Jesus and Loneliness

Have you ever thought of Jesus as being lonely? Certainly his moments in Gethsemane and on Calvary were uniquely and terribly lonely, but what about the rest of his life? In some sense, he may have been the loneliest human in history. Loneliness is what we feel when we’re isolated from others. Loneliness often has less to do with the physical presence or absence of others, and more to do with feeling disconnected or alienated from them. It is possible to feel lonely in a room full of people.

Being misunderstood by others can cause us to feel lonely, as can being despised or rejected. This is precisely how Isaiah prophetically described Jesus in Isaiah 53:3: “He was despised and rejected by mankind, a man of suffering, and familiar with pain. Like one from whom people hid their faces he was despised, and we held him in low esteem” (NIV). Given who Jesus was, this experience would have begun decades before his public ministry even started. Jesus is able to sympathize with our loneliness far more than we might have previously thought (see Hebrews 4:15).

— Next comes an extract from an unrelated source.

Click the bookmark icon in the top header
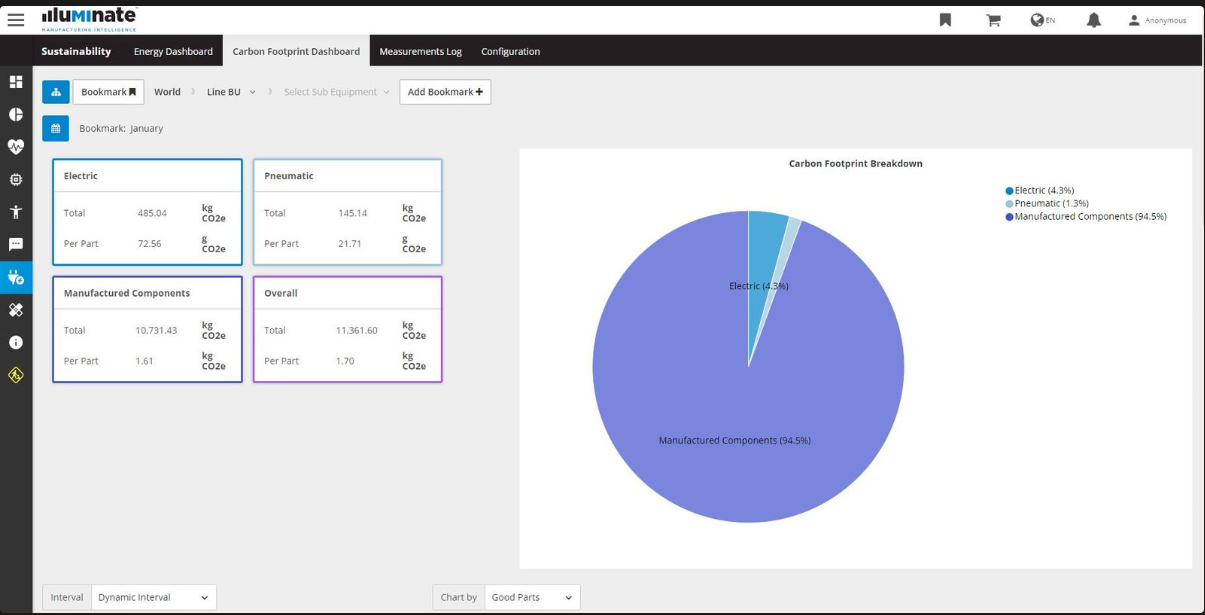Viewport: 1205px width, 615px height. pos(945,20)
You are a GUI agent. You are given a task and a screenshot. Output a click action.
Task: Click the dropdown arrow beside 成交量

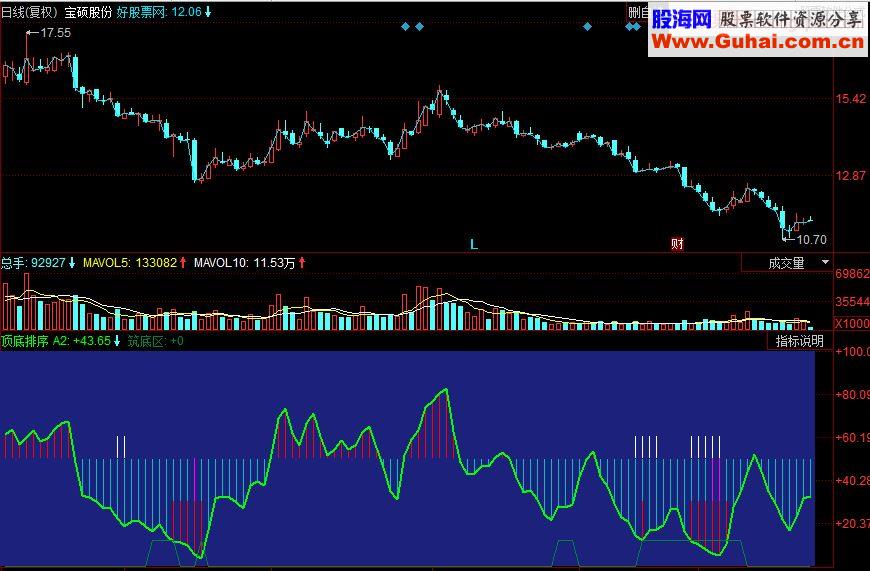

Being without sin, Jesus had to live among those who were full of sin: his parents, siblings, other relatives, neighbors, countrymen, foreigners, disciples, not to mention the sinful spiritual entities he encountered on a nearly daily basis. No one on earth could identify totally with Him. No one could put an arm around Him as he sat in tears and say, “I know exactly what you’re going through.”

What is Loneliness? How Can We Deal With It?

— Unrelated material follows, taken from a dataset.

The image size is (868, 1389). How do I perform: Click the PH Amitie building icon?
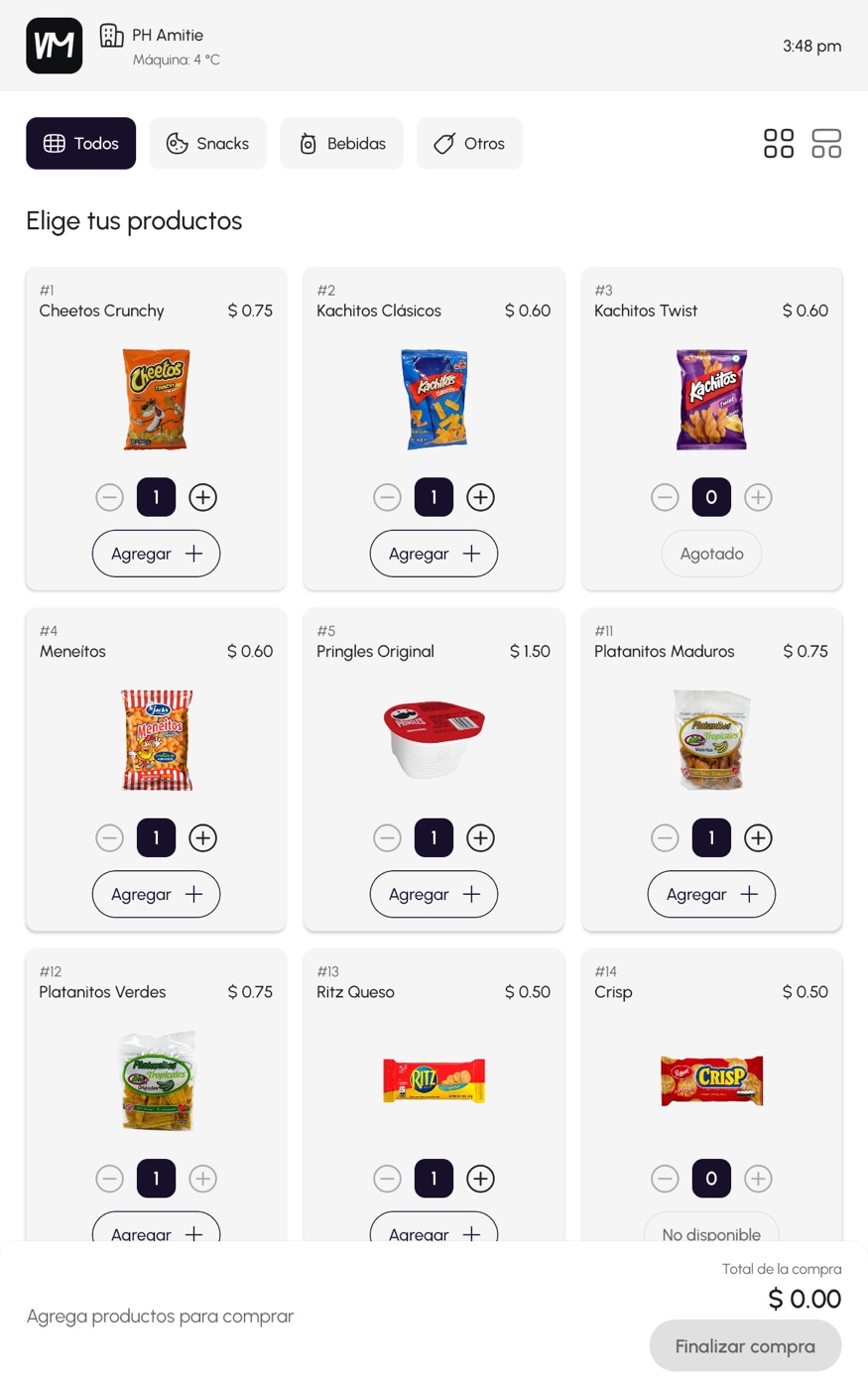coord(112,36)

Loneliness is a complex and generally unpleasant emotional response to isolation. It stems from unmet social needs. Interestingly, the isolation can be self-imposed. This often occurs when we feel we cannot relate to others. Loneliness can have a negative impact on our emotional and physical health. The existentialist is quick to point out that when it comes down to it, we’re all alone at the end of the day.

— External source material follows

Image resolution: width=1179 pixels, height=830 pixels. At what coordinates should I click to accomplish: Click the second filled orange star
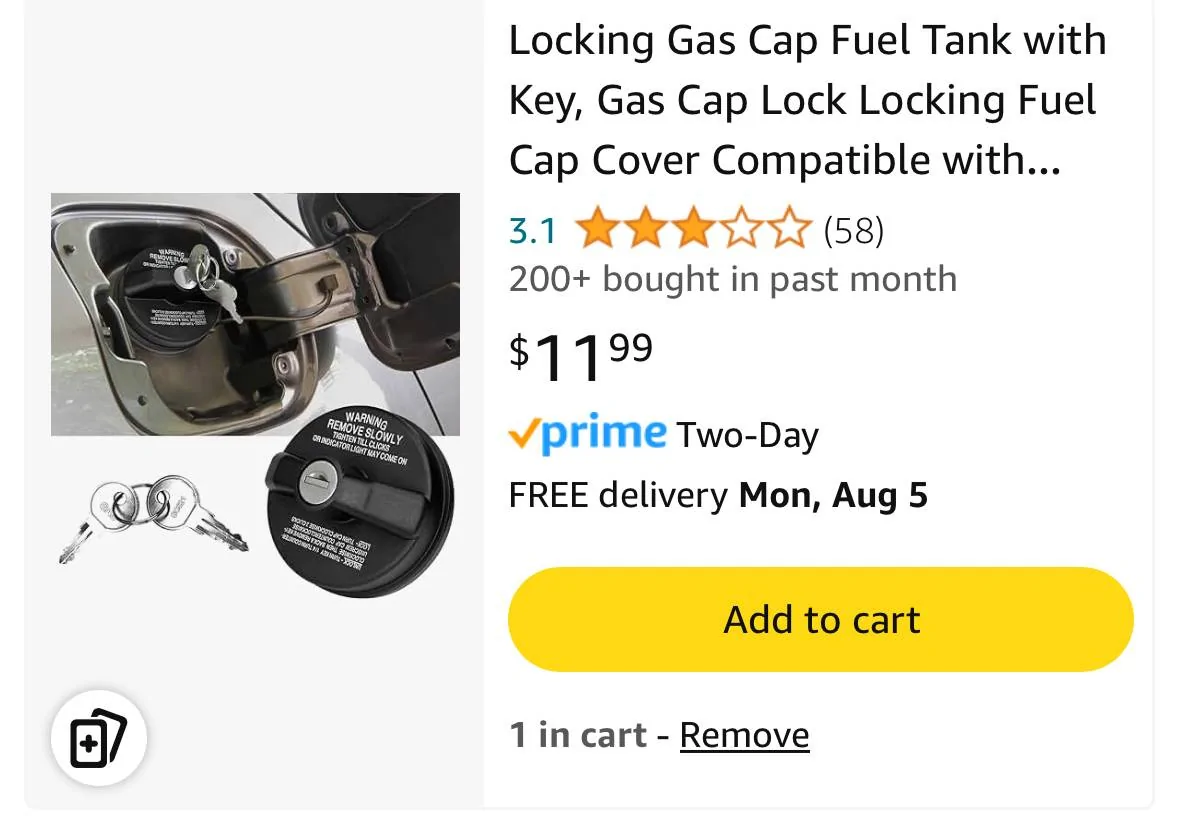click(x=644, y=230)

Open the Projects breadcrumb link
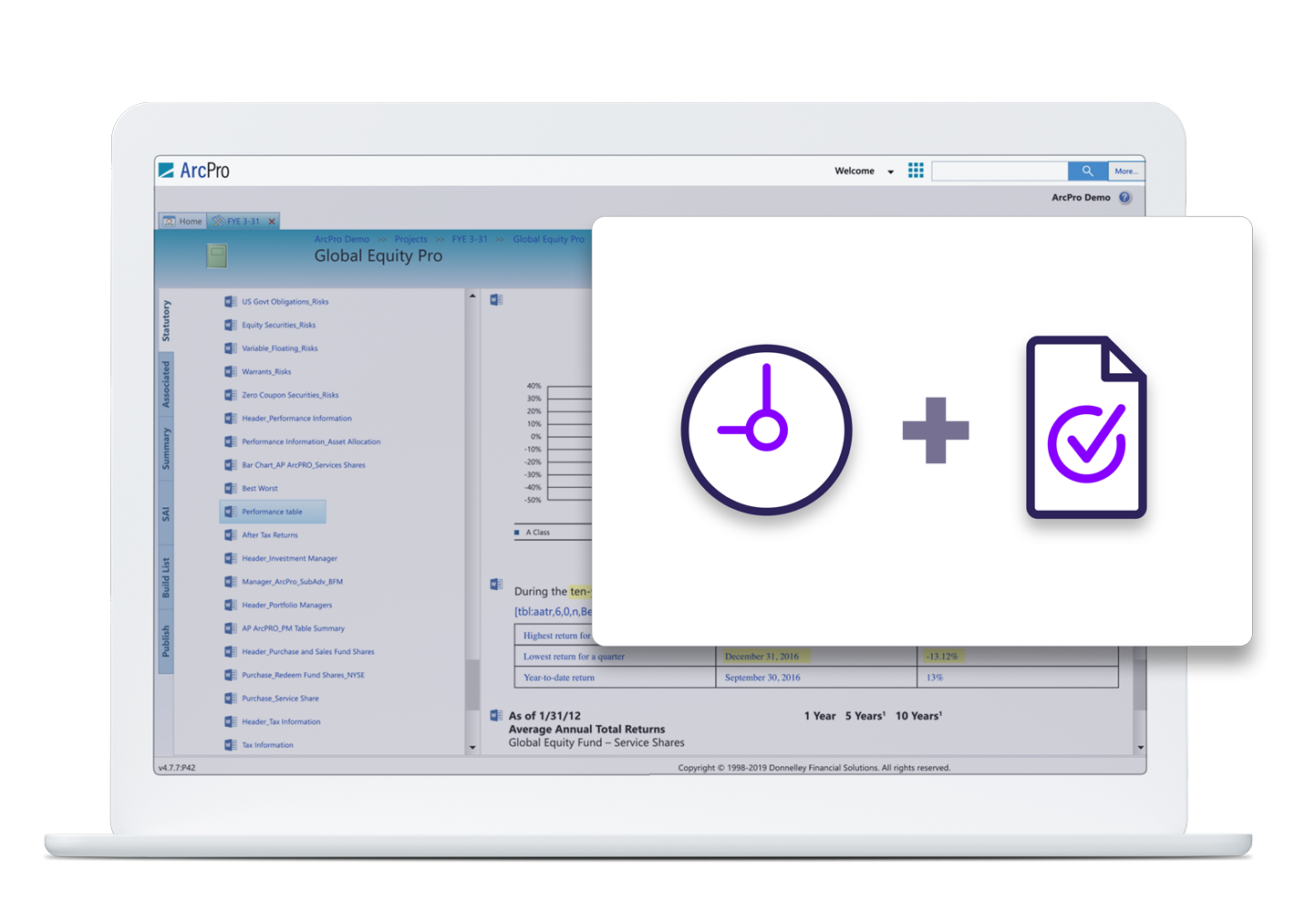410,239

Loneliness has an inner dimension. It is a thirst of the spirit, and the roots of loneliness are within each of us. But when we are in Christ, we have Him as our Lord and companion. As a follower of Jesus, we are part of God’s Kingdom and have a role to play. When we’re sad and lonely, or feel so alone, we need to remember that we are called to connect people with God. Intentionally living into our calling will help us overcome chronic loneliness. Being part of the Body of Christ means that each of us is connected to God and with fellow believers.

Concluding Remarks

At its root, loneliness is a spiritual issue. We don’t need to get more friends. We don’t need to write poetry or learn to paint. We need help with what makes us feel incomplete. We need a Savior. An Advocate. We need Jesus. Our emotional cry should not merely be, “I do bad things because I’m lonely, so someone come keep me company and make me feel better.” We need to understand we’re lonely because we’re sinners in a dark and fallen world and in need of God’s help. Sometimes what we call loneliness is actually what Scripture refers to as longing for unhindered intimacy with God. We start thinking other people can provide what only God can provide.

Everyone experiences loneliness in life. No one is exempt. We were created for togetherness, which is why, even before the Fall, God declared that man being alone was not good (see Genesis 2:18). Loneliness is an indicator that something is missing; something that is found only in Jesus Christ. He completes what’s missing, that thing we identify as “loneliness,” beginning from the moment we are joined to Him in faith and brought to completion in glory. In other words, the primary reason we are lonely is that we aren’t home yet. God created us for communion with Him, and therefore loneliness will be fully eradicated only when we get to heaven. That’s why everyone—young or old, single or married—experiences loneliness. Relief comes only as we acknowledge our loneliness and turn to God and his Word for the help and understanding we need.

In Scripture, we discover that God is present in our loneliness. He is there in times of grief and in times of discouragement. He is there when others forsake us, and when our hopes are disappointed. He never leaves us, not even when our loneliness springs from our sin and bad choices. Ultimately, those who belong to God through Christ Jesus are never really alone, and because that’s true, loneliness does not have to characterize us. Isn’t that a relief?